**Written request:** Count the lines in the records below that contain the string "field", where case counts, and reply with the number alone.

**Entries shown:**
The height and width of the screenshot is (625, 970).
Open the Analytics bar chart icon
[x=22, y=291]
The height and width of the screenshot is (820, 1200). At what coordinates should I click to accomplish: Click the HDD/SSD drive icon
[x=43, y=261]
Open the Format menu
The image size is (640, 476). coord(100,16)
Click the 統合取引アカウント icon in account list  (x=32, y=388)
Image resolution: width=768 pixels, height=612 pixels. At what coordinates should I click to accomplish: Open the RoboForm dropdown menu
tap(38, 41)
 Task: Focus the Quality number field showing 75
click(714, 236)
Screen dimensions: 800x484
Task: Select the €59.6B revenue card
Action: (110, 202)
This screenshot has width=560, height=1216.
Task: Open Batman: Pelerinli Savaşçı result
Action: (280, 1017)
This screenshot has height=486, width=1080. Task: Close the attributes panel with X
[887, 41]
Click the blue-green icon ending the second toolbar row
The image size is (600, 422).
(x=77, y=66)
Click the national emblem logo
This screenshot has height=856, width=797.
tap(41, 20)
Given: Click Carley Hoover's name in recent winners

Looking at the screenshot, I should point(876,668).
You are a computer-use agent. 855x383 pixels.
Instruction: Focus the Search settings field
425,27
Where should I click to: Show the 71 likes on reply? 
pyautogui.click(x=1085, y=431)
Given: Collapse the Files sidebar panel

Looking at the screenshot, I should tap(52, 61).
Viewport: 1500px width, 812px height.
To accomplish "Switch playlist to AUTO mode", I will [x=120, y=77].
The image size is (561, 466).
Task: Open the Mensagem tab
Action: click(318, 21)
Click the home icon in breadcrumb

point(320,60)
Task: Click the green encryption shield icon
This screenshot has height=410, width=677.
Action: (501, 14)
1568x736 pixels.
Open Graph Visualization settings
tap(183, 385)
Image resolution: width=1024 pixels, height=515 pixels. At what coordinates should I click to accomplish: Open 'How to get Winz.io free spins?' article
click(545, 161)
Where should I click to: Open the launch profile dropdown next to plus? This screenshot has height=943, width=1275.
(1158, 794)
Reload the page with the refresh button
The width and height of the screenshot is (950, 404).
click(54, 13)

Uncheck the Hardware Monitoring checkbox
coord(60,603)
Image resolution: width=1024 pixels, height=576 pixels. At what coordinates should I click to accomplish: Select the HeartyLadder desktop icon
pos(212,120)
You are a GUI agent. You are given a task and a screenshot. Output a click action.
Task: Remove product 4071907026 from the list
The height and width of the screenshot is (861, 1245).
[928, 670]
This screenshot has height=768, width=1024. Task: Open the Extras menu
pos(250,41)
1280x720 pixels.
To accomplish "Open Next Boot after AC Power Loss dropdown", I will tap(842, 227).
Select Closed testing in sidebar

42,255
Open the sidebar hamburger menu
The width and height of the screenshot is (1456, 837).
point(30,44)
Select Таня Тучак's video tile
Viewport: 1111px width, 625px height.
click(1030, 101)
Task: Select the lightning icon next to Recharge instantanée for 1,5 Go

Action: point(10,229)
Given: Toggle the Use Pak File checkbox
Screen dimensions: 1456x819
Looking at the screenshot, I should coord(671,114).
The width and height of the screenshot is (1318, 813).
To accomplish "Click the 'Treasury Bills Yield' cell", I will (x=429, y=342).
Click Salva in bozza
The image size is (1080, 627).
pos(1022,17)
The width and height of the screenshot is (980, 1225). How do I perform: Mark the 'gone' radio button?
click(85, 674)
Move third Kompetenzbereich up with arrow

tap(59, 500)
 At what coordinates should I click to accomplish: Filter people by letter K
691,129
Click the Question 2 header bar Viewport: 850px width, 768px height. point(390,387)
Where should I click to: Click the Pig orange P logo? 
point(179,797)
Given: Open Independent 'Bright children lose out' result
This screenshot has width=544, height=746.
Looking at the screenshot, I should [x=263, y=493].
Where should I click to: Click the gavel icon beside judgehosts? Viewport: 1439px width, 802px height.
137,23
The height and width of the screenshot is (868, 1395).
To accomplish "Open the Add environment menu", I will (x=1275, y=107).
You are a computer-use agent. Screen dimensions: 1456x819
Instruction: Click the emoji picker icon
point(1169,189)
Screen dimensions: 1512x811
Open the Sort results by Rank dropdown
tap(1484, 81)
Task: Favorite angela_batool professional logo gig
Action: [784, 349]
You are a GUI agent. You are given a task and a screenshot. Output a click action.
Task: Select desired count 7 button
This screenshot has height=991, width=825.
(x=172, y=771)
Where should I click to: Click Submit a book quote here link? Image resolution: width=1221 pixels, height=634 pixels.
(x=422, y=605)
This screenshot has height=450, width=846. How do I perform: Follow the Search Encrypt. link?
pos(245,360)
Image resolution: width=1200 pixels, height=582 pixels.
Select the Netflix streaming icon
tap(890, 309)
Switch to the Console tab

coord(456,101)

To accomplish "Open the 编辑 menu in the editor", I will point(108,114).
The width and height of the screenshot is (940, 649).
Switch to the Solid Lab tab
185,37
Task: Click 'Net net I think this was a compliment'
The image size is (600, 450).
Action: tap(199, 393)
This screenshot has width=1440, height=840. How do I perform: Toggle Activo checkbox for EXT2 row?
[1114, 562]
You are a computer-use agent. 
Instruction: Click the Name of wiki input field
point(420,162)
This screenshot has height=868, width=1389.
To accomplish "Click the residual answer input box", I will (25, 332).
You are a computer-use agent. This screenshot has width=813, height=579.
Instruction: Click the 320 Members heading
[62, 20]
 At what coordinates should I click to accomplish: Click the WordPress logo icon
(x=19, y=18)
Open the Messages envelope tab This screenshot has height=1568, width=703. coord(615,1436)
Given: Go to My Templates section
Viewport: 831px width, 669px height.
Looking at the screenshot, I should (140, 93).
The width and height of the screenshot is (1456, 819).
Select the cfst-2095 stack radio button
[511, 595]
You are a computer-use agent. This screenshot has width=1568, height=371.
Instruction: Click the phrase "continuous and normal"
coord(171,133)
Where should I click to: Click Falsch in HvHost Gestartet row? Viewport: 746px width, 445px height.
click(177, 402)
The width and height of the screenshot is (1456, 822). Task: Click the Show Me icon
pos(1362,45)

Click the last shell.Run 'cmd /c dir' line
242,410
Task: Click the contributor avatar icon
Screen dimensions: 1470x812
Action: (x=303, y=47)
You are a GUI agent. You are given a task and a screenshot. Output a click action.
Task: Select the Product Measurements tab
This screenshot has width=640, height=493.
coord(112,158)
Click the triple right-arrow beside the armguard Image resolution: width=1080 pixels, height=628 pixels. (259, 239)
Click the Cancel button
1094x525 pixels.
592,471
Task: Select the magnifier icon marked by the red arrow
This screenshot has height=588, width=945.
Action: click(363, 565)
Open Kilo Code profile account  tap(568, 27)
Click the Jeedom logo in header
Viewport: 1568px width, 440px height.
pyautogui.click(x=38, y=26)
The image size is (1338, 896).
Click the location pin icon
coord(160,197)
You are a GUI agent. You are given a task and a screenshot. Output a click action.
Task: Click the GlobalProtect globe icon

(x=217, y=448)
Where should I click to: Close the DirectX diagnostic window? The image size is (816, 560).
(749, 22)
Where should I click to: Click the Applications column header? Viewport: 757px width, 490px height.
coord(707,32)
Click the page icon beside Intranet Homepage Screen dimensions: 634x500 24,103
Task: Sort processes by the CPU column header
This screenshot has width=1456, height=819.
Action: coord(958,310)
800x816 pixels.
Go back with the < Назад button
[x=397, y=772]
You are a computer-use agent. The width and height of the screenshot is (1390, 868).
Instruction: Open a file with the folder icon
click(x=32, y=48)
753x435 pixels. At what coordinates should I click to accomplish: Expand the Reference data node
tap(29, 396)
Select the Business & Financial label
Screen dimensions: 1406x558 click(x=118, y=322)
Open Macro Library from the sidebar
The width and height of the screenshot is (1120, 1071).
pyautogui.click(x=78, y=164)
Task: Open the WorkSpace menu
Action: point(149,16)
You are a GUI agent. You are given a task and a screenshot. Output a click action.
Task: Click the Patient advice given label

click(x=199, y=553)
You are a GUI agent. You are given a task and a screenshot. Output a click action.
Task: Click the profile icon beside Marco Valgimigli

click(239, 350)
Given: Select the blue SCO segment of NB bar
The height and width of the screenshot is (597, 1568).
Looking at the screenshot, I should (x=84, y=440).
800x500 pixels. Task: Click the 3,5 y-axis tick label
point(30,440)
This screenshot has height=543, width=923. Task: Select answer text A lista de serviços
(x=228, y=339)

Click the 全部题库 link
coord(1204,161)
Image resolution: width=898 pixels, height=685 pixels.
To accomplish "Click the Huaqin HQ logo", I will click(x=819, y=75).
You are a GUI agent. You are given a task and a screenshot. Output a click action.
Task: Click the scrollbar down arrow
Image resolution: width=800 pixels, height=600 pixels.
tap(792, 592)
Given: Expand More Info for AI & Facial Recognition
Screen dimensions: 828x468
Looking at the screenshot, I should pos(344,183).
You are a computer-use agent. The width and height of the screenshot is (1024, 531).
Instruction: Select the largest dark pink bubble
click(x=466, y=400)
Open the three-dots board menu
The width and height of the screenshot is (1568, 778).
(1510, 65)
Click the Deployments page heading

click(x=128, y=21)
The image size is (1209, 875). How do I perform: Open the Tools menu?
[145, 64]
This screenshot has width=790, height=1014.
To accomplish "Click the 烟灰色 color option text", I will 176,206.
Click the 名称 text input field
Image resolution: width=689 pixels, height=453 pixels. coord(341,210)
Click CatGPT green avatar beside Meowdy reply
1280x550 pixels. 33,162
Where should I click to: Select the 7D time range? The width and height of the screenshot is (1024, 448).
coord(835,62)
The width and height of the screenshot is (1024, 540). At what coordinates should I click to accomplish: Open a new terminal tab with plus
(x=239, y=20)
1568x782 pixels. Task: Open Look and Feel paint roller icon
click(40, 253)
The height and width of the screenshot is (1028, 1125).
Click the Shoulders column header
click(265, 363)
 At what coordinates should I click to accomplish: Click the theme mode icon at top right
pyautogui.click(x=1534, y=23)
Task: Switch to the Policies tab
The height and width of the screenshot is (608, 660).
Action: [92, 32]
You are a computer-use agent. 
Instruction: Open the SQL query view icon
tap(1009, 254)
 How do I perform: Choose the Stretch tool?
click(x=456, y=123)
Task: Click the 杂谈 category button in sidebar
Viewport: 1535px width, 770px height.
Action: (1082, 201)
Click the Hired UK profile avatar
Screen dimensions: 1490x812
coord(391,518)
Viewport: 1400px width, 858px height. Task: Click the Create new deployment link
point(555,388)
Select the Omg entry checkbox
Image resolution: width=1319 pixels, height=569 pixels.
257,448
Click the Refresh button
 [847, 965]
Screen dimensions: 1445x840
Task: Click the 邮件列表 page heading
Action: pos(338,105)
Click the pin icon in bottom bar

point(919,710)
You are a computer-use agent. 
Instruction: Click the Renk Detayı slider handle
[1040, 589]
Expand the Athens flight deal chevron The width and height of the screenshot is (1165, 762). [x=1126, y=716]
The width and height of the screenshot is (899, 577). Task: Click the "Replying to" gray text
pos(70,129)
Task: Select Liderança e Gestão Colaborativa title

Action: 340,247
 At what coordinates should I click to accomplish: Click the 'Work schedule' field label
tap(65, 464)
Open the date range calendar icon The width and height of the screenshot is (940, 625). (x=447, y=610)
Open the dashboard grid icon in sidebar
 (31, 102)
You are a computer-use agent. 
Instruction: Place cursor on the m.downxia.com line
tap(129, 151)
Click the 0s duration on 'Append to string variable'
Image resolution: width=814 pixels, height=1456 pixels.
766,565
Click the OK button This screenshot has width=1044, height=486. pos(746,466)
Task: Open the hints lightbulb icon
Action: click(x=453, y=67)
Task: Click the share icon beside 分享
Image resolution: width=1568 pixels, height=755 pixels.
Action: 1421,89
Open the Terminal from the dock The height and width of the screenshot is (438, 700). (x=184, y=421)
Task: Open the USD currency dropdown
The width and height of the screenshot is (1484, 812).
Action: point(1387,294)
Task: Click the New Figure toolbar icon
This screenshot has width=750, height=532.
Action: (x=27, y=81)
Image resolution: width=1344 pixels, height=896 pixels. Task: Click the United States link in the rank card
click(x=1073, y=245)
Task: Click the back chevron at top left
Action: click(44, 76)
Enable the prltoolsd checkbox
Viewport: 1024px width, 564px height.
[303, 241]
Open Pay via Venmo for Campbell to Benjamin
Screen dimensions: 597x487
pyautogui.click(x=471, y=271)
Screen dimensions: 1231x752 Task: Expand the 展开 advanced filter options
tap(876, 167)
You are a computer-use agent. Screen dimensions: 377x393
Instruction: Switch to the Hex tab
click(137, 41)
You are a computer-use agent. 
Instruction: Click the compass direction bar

**Answer for this exercise:** 5